Empat Tipe Keluarga dan Pengaruhnya bagi Anak

Empat tipe keluarga
Nofan Arifianto mengisi parenting di SD Mumtaz. (Arif Yuli/PWMU.CO)

PWMU.CO – Empat tipe keluarga dibahas di acara motivasi kelas 6 SD Muhammadiyah 1 dan 2 Taman Sepanjang Sidoarjo di Aula Mas Mansyur PCM Sepanjang, Sabtu (27/4/2024)

Dihadiri 392 orang terdiri siswa dan orangtua SD Mumtaz, sebutan populer sekolah ini. Tema acara Meraih Prestasi dengan Akhlak dan Ilmu.

Hadir sebagai motivator Nofan Arifianto MPd. ”Dambaan orangtua kepada anaknya seperti doa Nabi Ibrahim as kepada Allah seperti di surat as-saffat ayat 100. Rabbi habli minas saalihiin yang artinya ya Tuhanku, anugerahkanlah kepadaku anak saleh,” kata Nofan.

Untuk menjadikan anak saleh dia menjelaskan tergantung kondisi keluarga. Ada empat tipe keluarga dalam sebuah rumah tangga.

Pertama, keluarga seperti rumah sakit. Rumah berisi orang yang sakit. Tandanya sering mengeluh, dan banyak masalah.

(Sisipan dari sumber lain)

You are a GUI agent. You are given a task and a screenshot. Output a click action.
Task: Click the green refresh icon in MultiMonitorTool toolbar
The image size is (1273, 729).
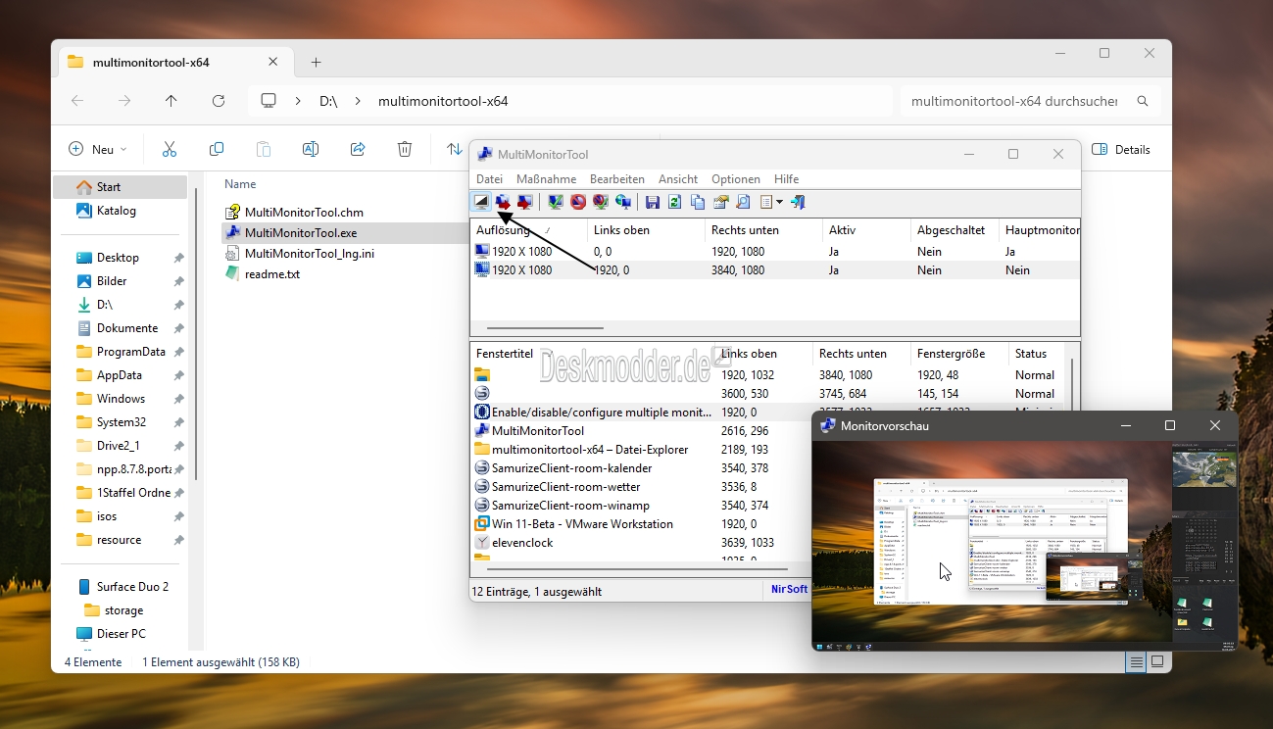point(674,202)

”Tidak ada kebahagiaan di dalamnya,” katanya Nofan Arifianto.

Kedua, keluarga seperti pasar. Tandanya ramai, kotor.

”Rumah tangganya gaduh tidak ada ketenangan di dalamnya,” ujarnya.

Ketiga, keluarga seperti kuburan. Tandanya sepi, sunyi, gelap, dan mencekam. ” Menakutkan bagi penghuninya,” tuturnya.

Keempat, keluarga seperti masjid. Di dalamnya dihuni orang-orang ahli ibadah, tempat shalat, mengaji.

”Orangtua menjadi role model yang baik bagi anaknya, keluarga yang membawa kedamaian dan ketenangan,” katanya.

Trainer Ummi ini menerangkan, kalau kita ingin mempunyai anak yang saleh atau salehah, anak yang dapat meraih prestasi dengan akhlak dan ilmu maka syaratnya sebagai orangtua harus bisa menjadi role model yang baik bagi putra-putrinya. 

”Role model adalah panutan, teladan, yang baik, patut dicontoh oleh anaknya. Pendidikan terbaik adalah keluarga,” tandasnya.

Alumnus Pesantren Modern Darussalam Gontor Ponorogo tahun 2005 ini menyampaikan jangan sampai seorang anak, di lingkungan keluarga yaitu ayah ibunya tidak dapat role model yang baik.

Anak lalu mencari role model di media sosial. Mendapatkan panutan atau contoh dari temannya yang salah dan tidak baik. Maka di situlah awal mula seorang anak mempunyai karakter dan perilaku yang negatif.

”Prestasi seorang tidak hanya diukur oleh keberhasilan bidang akademik atau non akademik saja. Contoh juara satu Olimpiade Matematika, hafidh Quran. Tetapi ada contoh yang tak kalah penting melaksanakan shalat lima waktu tanpa disuruh orangtua,” tuturnya.

Contoh lagi akhlak kepada orangtua sangat baik. ”Jadi nilai prestasi anak tidak hanya dilihat dari prestasi yang bersumber pada bakatnya saja,” tandasnya.